1.一种载体蛋白His6-H4-NLS-Tat，其氨基酸序列如下：SEQno.1。

2.根据权利要求1所述的载体蛋白His6-H4-NLS-Tat的基因的获取方法，包括以下步骤：

1）提取全小麦基因组；

2）以小麦全基因组为模板设计引物，并在上游引物上添加酶切位点，用于原核表达载体构建；

所用引物为：

上游引物1：

GCAGCGGCCTGGTGCCGCGCGGCAGCCATATGGCTAGCATGTCCGGGCGCGGCAAGGGAGG

上游引物2：

TATACCATGGGCAGCAGCCATCATCATCATCATCACAGCAGCGGCCTGGTGCC

下游引物1

TTCCTGCCATATGAACCGCCTCCACCTGGTTTCTTCTTTGGCTGGGGGCCGCCGAAGCCG

下游引物2：

ATGAAGCTTATCTTCGTCGCTGTCTCCGCTTCTTCCTGCCATATGAACCGCCTCC

以小麦全基因组为模板，以上游引物1和下游引物1，PCR扩增，再以扩增产物为模板，以上游引物2和下游引物2，PCR扩增，扩增得到编码载体蛋白His6-H4-NLS-Tat基因序列PCR产物；

3）将编码载体蛋白His6-H4-NLS-Tat基因序列PCR产物用NcoⅠ和HindⅢ双酶切，获得NcoⅠ-His6--H4-NLS-Tat-HindⅢDNA片段，将该DNA片段构建入原核表达载体pET28a⁺中NcoⅠ和HindⅢ双酶位点之间，从而获得编码载体蛋白His6-H4-NLS-Tat的原核表达载体。
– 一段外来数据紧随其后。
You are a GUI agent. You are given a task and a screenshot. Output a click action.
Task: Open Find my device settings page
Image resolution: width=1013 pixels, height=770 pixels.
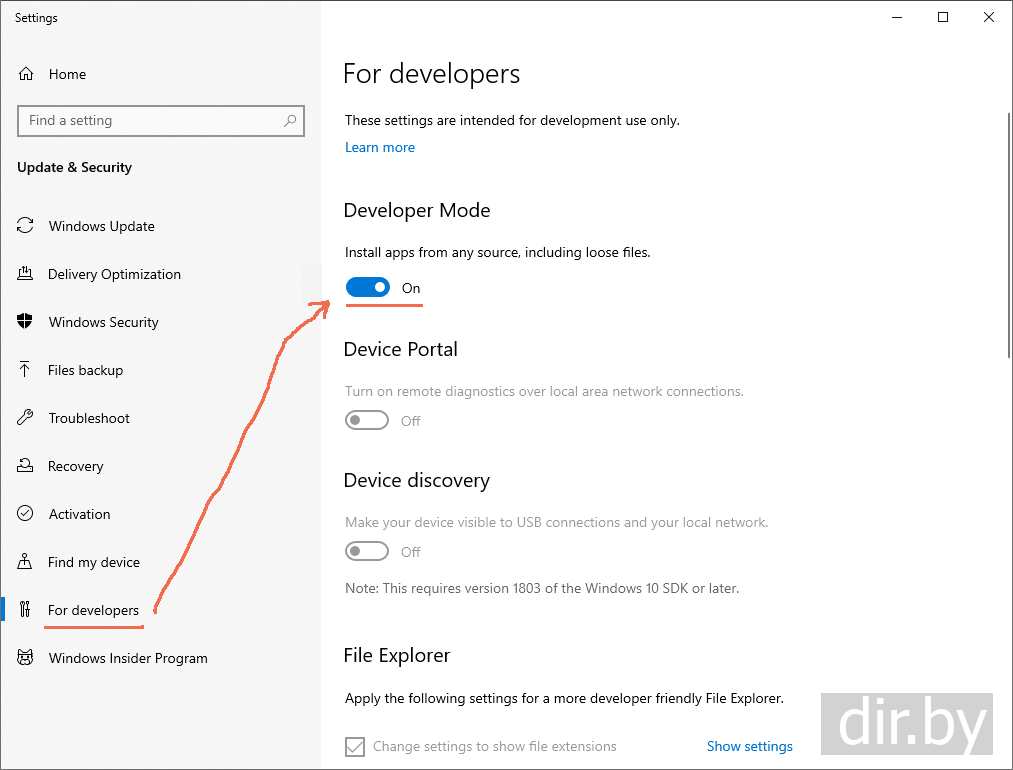click(94, 562)
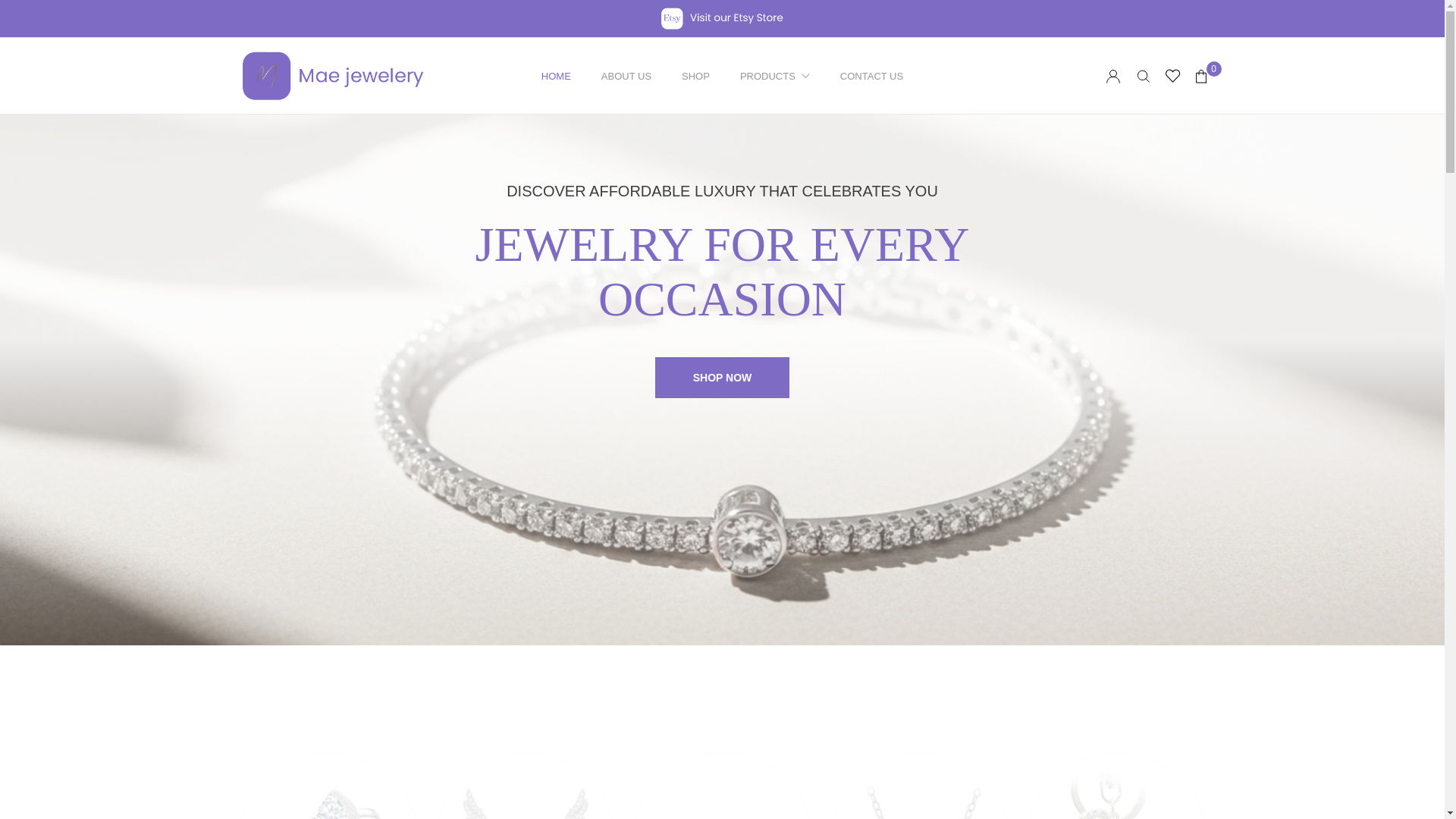This screenshot has width=1456, height=819.
Task: Open the user account icon
Action: pos(1112,76)
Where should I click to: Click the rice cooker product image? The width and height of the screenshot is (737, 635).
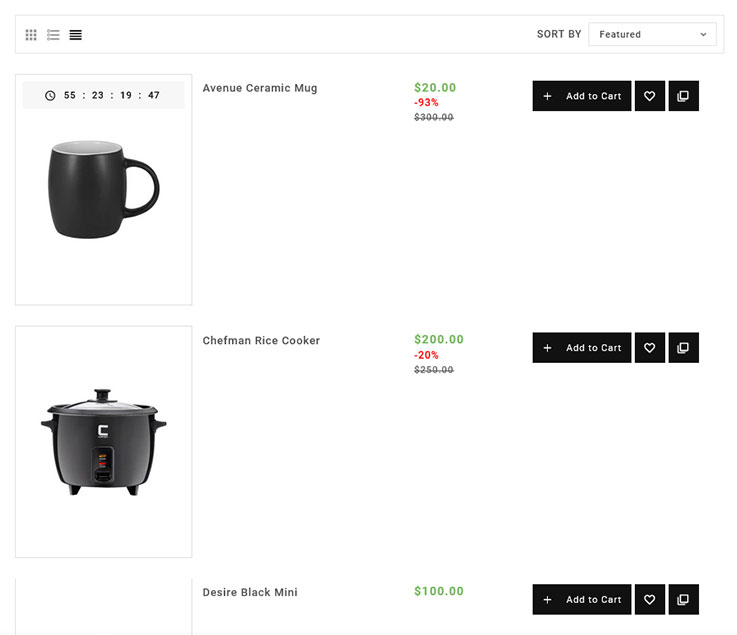(103, 442)
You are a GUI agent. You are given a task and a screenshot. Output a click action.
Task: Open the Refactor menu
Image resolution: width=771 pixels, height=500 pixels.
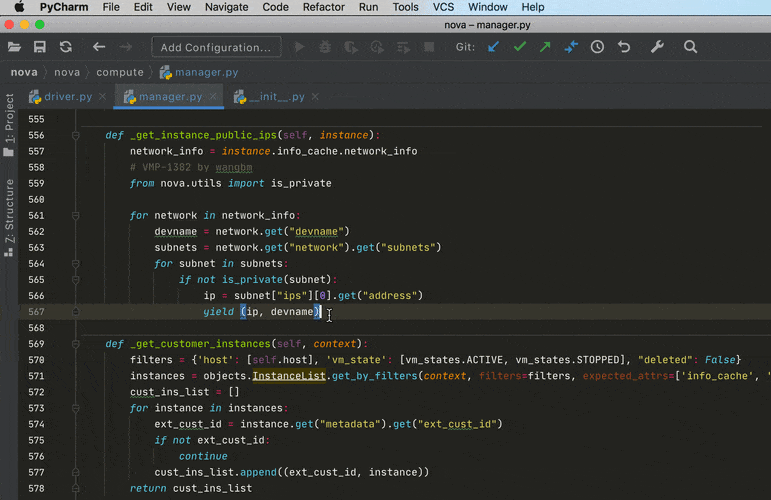click(x=323, y=7)
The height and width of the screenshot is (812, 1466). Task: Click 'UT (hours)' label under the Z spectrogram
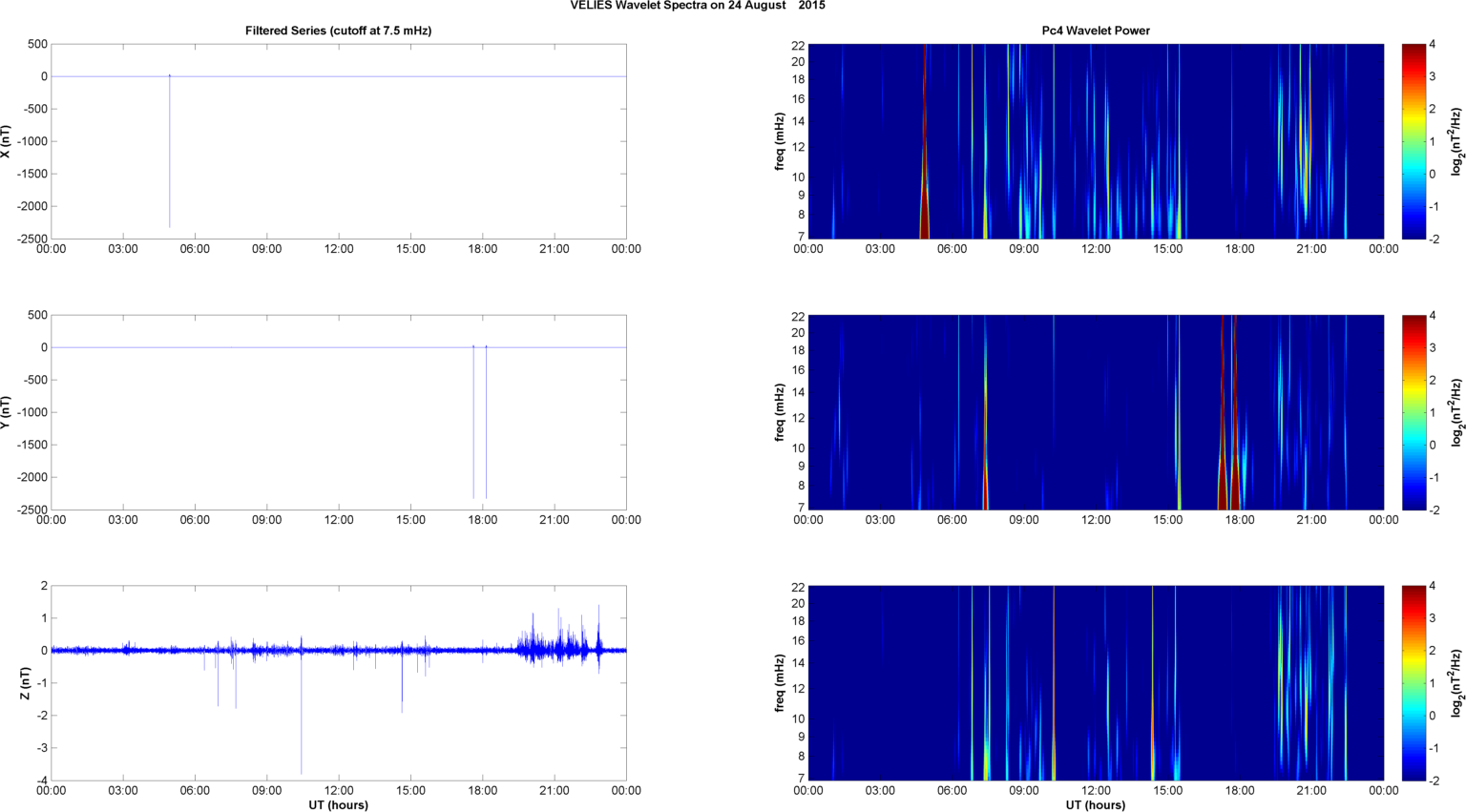(1096, 804)
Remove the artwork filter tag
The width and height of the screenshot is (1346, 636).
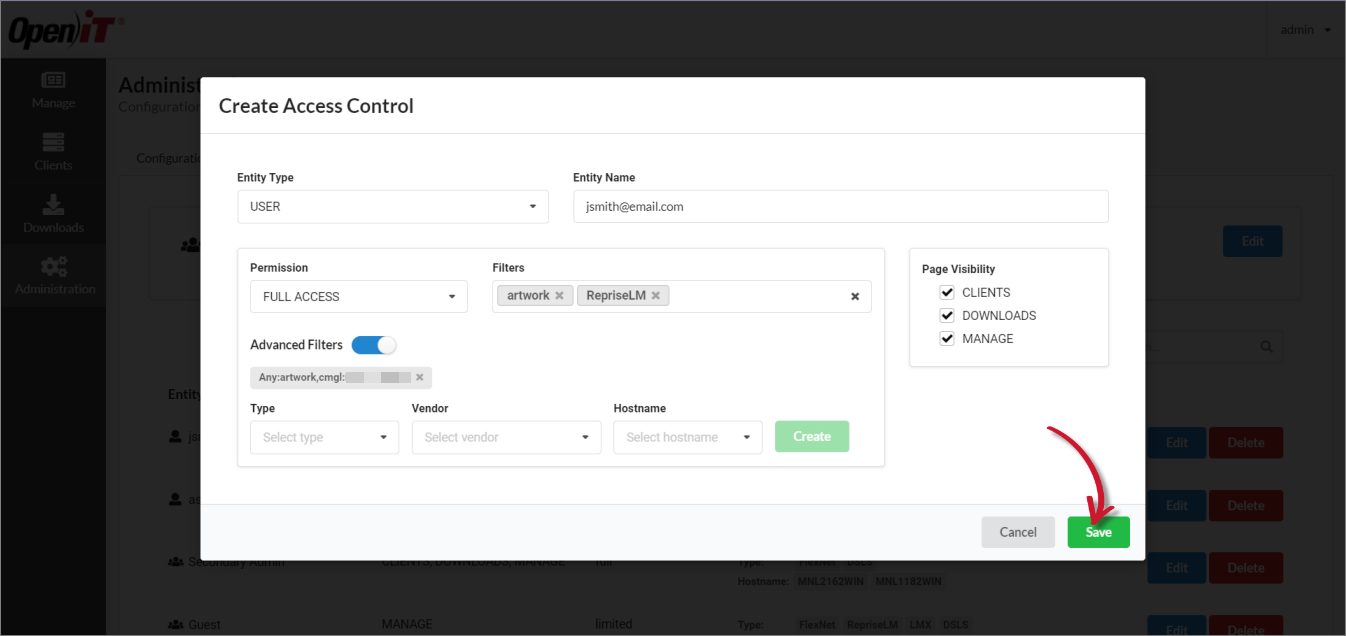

3.权利要求1所述载体蛋白His6-H4-NLS-Tat的制备方法，包括以下步骤：

1）载体蛋白His6-H4-NLS-Tat的原核表达

将权利要求2中所获得的载体蛋白His6-H4-NLS-Tat的原核表达载体质粒导入到BL21（DE3）原核表达菌体系，37℃终浓度0.1mMIPTG诱导表达载体蛋白；

2）载体蛋白His6-H4-NLS-Tat原核表达产物纯化

变性条件下，Ni亲和层析一步法纯化步骤1）获得的载体蛋白His6-H4-NLS-Tat，透析后分装冻存即得。

4.权利要求1所述的载体蛋白His6-H4-NLS-Tat的活性鉴定方法，包括以下步骤：

1）根据SDS-PAGE分析的纯度；

2）凝胶阻滞实验，确定不同N/P条件下，载体蛋白His6-H4-NLS-Tat与DNA结合形成的复合物的结合能力；

3）利用载体蛋白His6-H4-NLS-Tat携带编码荧光素酶质粒Luc-pVAX1，对乳腺癌细胞系MCF-7进行转染，通过荧光分光光度仪检测，获得转染效率结果。